#### [TASK TO COMPLETE]
Every line of the records that holds the word "agent" should be copied out.

[Records from a data source]
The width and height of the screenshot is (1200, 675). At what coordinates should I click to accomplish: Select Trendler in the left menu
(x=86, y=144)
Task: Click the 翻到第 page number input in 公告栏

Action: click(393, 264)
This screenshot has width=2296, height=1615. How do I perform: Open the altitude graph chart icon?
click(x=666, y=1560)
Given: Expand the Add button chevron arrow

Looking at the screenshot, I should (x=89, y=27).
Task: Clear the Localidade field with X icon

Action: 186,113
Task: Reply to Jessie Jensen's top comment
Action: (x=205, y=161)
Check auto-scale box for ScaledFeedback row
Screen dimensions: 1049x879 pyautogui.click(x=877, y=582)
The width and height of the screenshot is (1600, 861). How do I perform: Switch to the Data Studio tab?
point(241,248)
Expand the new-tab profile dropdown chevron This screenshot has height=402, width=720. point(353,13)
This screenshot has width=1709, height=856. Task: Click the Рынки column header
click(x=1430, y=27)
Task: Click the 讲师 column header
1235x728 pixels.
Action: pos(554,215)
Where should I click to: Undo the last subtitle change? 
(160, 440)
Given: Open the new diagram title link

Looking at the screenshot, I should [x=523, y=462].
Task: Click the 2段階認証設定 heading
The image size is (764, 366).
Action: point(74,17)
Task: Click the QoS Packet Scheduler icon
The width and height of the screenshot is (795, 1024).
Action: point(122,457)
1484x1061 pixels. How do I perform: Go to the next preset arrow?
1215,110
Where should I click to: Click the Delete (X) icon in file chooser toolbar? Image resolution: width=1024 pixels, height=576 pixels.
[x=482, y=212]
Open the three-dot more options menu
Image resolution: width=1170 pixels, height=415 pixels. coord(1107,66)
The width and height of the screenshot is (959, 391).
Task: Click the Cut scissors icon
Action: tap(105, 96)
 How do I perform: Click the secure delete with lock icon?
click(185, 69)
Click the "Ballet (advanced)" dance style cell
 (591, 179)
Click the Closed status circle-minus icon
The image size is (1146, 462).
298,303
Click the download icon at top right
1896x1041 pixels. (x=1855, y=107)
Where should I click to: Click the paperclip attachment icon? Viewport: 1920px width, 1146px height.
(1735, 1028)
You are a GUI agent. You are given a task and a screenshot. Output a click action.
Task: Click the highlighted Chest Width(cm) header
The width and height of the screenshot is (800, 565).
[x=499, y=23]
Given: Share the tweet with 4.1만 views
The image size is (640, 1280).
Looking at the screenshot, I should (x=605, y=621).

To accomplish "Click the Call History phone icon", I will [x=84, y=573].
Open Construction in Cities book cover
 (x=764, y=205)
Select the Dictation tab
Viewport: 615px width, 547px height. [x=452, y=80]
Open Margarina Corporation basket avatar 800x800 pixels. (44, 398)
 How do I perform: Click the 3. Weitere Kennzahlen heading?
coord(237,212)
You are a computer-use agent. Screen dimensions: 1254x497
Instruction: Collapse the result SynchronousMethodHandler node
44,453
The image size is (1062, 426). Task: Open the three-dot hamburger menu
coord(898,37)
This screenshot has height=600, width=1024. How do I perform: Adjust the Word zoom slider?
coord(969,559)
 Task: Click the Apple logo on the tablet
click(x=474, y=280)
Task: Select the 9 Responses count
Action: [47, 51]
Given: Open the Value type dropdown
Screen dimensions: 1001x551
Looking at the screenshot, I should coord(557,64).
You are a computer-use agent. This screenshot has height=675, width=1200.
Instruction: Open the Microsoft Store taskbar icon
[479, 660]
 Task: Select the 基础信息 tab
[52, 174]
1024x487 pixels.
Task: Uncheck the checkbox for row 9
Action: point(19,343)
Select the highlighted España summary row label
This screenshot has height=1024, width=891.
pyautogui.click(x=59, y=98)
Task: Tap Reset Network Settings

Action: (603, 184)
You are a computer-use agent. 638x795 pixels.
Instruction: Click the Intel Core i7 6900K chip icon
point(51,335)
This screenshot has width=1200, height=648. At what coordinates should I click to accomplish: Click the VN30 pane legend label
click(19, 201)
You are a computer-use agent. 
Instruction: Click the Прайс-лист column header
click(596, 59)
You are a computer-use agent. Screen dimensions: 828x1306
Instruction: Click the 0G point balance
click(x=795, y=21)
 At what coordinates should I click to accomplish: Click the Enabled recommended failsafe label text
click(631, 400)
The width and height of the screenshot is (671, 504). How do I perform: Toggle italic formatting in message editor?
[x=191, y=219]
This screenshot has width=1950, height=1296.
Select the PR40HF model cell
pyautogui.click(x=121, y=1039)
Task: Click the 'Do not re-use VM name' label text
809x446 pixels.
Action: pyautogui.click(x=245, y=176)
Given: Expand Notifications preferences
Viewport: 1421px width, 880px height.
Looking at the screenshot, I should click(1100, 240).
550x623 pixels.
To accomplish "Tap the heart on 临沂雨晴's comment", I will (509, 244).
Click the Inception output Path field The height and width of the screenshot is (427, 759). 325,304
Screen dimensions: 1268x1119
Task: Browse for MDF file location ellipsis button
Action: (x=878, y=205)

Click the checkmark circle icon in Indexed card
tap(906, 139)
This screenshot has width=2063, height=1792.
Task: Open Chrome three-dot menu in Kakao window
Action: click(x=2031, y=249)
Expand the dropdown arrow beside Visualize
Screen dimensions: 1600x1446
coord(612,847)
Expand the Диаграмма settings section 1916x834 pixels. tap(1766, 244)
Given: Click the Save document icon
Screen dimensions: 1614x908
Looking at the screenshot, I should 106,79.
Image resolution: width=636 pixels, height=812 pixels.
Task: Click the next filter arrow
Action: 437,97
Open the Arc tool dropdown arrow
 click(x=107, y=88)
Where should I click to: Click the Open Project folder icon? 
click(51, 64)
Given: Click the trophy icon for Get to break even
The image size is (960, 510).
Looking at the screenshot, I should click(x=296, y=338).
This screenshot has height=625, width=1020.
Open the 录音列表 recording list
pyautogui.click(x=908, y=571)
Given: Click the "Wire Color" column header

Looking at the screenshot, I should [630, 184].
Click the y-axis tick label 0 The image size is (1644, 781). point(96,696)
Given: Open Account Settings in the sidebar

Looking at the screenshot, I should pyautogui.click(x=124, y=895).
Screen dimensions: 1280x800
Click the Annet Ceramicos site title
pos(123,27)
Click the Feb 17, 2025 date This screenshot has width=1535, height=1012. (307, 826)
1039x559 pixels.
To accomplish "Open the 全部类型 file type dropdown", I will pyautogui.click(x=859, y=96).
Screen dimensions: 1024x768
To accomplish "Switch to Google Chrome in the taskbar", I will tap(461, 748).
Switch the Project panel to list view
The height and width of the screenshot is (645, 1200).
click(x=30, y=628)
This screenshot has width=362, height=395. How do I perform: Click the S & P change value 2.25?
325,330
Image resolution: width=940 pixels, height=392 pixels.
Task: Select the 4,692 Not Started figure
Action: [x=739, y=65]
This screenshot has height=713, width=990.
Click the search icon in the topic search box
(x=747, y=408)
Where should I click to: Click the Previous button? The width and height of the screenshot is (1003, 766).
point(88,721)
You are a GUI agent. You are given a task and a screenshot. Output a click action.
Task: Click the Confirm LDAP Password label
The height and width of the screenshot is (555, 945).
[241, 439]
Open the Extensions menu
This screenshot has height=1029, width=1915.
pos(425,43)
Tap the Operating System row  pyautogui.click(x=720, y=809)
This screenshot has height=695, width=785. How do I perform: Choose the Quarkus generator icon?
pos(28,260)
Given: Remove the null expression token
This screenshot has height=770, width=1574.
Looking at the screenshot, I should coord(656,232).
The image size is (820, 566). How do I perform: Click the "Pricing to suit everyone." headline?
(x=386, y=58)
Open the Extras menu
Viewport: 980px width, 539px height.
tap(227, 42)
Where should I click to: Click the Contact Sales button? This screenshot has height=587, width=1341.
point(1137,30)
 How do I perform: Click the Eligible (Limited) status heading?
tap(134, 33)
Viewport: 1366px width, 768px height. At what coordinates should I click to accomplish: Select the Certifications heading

#### [FINISHED TASK]
You are a GUI agent. You are given a task and a screenshot. Output a click action.
You are a computer-use agent. Screen dimensions: 1254x497
You are a computer-use agent. This screenshot has height=675, width=1200.
You are a computer-use agent. 638x795 pixels.
You are a computer-use agent. 
You are a computer-use agent. Screen dimensions: 828x1306
You are a GUI agent. You are given a task and a screenshot. Output a click action.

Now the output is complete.